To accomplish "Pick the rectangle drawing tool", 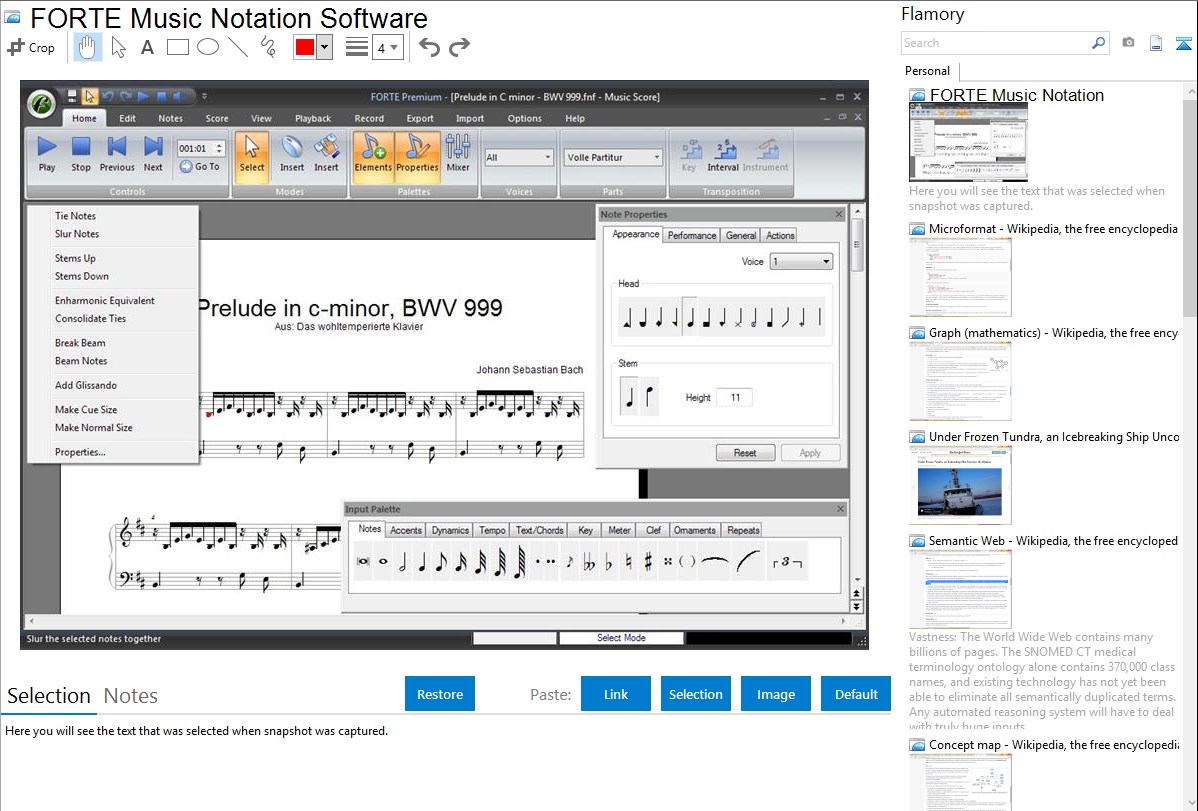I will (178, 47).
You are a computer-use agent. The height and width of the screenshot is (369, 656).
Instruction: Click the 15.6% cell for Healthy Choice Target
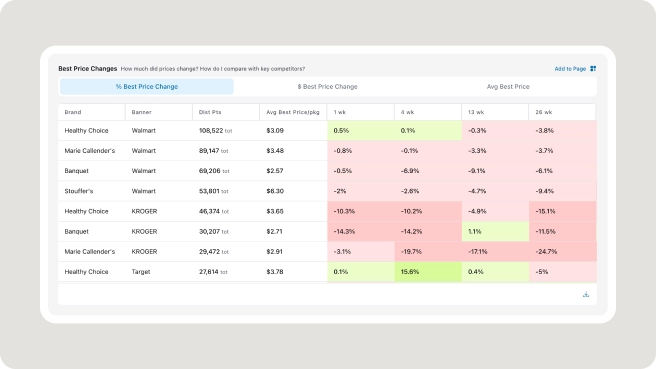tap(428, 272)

==========

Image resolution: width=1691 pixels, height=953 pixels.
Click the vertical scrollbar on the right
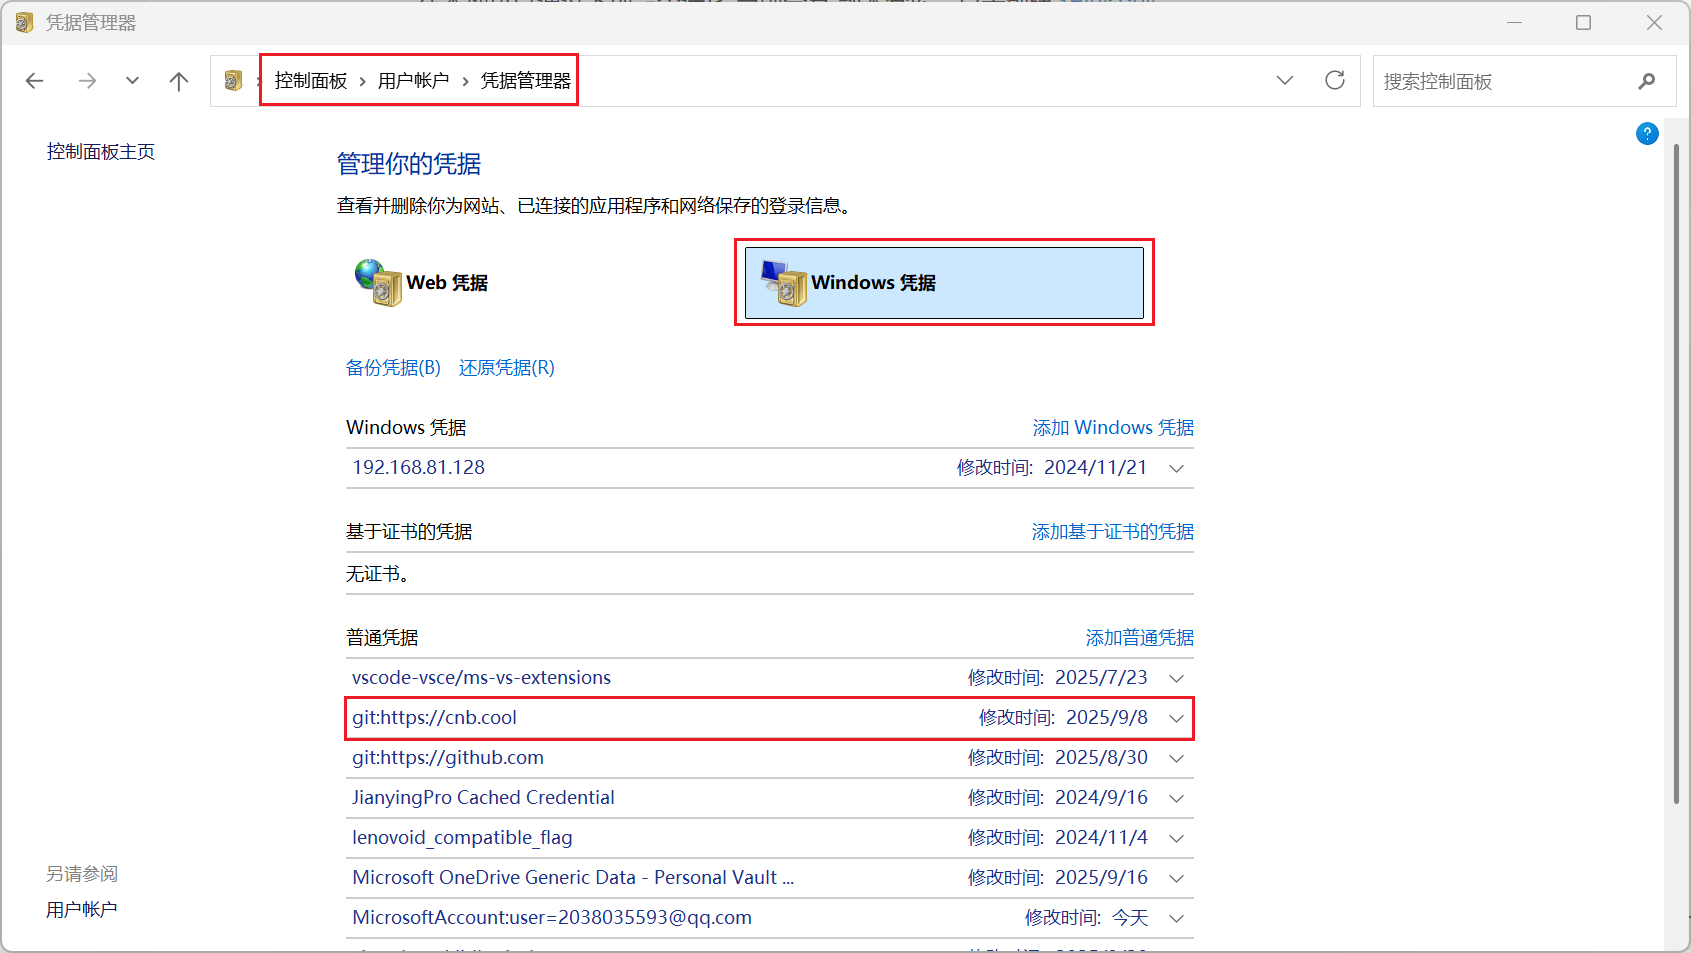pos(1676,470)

==========

◆ Given request ◆
Reproduce the lines from the one containing "Image resolution: width=1691" through the one containing "pos(1676,470)", with 21 added to each coordinate in the answers. Omit the pictures.

◆ Worked solution ◆
Image resolution: width=1691 pixels, height=953 pixels.
Click the vertical scrollbar on the right
pos(1697,491)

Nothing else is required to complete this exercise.